During an August visit, DHEC staff members said company workers told them they finished removing solids from the aeration stabilization basin, which regulators pinpointed as the source of the mill's emissions.

However, DHEC said they still found "vegetated islands of accumulated sludge" in the basin, and they alleged they saw workers adding hydrogen peroxide to the basin by using an unapproved method.

In October, the EPA said New-Indy violated the federal order that's governing the mill’s ongoing clean-up. 

RELATED: SC lawmakers tour New-Indy papermill after complaints of 'hydrogen sulfide odor'

As part of that order, New-Indy's required to operate devices that monitor how much hydrogen sulfide the mill emitted, but the EPA cited several instances where they argued New-Indy's data didn't meet federal guidelines.

South Carolina Senator Michael Johnson (R-16) said he continued to have concerns about New-Indy's progress.

"I need them to take it seriously, and I need them to move at a faster rate than they currently are," Sen.
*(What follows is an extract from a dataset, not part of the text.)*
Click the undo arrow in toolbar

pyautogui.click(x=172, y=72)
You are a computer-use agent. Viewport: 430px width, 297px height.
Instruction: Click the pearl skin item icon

Johnson said. "That's the bottom line."

He urged homeowners to keep reporting odor complaints.

Click here for more stories about New-Indy from WCNC Charlotte

“We’ve seen dips in the complaints. I mean some of that is just fatigue," Sen. Johnson said. "We have to all stay united until it's fixed."

WCNC Charlotte first asked New-Indy Containerboard for comment about regulators' allegations on Thursday, but a spokesman said the company couldn't meet a Friday night deadline.